Collected data

—————

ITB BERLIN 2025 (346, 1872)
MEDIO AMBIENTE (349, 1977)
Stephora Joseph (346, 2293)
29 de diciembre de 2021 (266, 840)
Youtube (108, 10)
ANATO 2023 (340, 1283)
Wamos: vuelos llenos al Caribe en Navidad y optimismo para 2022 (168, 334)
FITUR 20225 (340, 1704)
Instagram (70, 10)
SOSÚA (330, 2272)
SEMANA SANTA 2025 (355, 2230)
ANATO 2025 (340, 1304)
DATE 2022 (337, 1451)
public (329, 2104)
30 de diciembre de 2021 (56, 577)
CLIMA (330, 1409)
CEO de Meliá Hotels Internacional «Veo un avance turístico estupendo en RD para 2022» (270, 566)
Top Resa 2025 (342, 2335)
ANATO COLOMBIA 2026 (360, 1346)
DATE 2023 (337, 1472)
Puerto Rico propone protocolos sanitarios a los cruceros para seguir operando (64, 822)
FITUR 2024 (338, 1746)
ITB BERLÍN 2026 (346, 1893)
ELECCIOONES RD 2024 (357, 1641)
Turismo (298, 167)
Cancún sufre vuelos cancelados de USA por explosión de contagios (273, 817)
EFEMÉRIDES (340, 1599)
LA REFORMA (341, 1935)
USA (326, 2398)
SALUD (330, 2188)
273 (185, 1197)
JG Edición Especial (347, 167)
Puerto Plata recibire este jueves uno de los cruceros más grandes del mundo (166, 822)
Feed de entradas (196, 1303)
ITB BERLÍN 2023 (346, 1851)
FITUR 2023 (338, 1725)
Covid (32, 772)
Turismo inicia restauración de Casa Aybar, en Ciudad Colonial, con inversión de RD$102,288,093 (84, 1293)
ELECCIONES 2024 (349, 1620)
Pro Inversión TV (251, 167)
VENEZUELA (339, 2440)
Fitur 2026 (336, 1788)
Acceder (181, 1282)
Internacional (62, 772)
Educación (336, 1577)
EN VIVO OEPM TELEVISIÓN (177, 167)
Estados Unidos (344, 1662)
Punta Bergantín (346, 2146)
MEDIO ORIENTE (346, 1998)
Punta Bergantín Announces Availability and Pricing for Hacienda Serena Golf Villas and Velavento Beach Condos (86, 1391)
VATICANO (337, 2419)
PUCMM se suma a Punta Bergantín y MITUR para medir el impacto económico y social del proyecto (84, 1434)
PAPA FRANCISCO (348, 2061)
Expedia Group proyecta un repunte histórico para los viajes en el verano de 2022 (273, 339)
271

—————

(REQUIRED ACTION) Each line of the data should be transcribed exactly.

(ANSWER SECTION)
ITB BERLIN 2025 (346, 1872)
MEDIO AMBIENTE (349, 1977)
Stephora Joseph (346, 2293)
29 de diciembre de 2021 (266, 840)
Youtube (108, 10)
ANATO 2023 (340, 1283)
Wamos: vuelos llenos al Caribe en Navidad y optimismo para 2022 (168, 334)
FITUR 20225 (340, 1704)
Instagram (70, 10)
SOSÚA (330, 2272)
SEMANA SANTA 2025 (355, 2230)
ANATO 2025 (340, 1304)
DATE 2022 (337, 1451)
public (329, 2104)
30 de diciembre de 2021 (56, 577)
CLIMA (330, 1409)
CEO de Meliá Hotels Internacional «Veo un avance turístico estupendo en RD para 2022» (270, 566)
Top Resa 2025 (342, 2335)
ANATO COLOMBIA 2026 (360, 1346)
DATE 2023 (337, 1472)
Puerto Rico propone protocolos sanitarios a los cruceros para seguir operando (64, 822)
FITUR 2024 (338, 1746)
ITB BERLÍN 2026 (346, 1893)
ELECCIOONES RD 2024 (357, 1641)
Turismo (298, 167)
Cancún sufre vuelos cancelados de USA por explosión de contagios (273, 817)
EFEMÉRIDES (340, 1599)
LA REFORMA (341, 1935)
USA (326, 2398)
SALUD (330, 2188)
273 (185, 1197)
JG Edición Especial (347, 167)
Puerto Plata recibire este jueves uno de los cruceros más grandes del mundo (166, 822)
Feed de entradas (196, 1303)
ITB BERLÍN 2023 (346, 1851)
FITUR 2023 (338, 1725)
Covid (32, 772)
Turismo inicia restauración de Casa Aybar, en Ciudad Colonial, con inversión de RD$102,288,093 (84, 1293)
ELECCIONES 2024 (349, 1620)
Pro Inversión TV (251, 167)
VENEZUELA (339, 2440)
Fitur 2026 (336, 1788)
Acceder (181, 1282)
Internacional (62, 772)
Educación (336, 1577)
EN VIVO OEPM TELEVISIÓN (177, 167)
Estados Unidos (344, 1662)
Punta Bergantín (346, 2146)
MEDIO ORIENTE (346, 1998)
Punta Bergantín Announces Availability and Pricing for Hacienda Serena Golf Villas and Velavento Beach Condos (86, 1391)
VATICANO (337, 2419)
PUCMM se suma a Punta Bergantín y MITUR para medir el impacto económico y social del proyecto (84, 1434)
PAPA FRANCISCO (348, 2061)
Expedia Group proyecta un repunte histórico para los viajes en el verano de 2022 (273, 339)
271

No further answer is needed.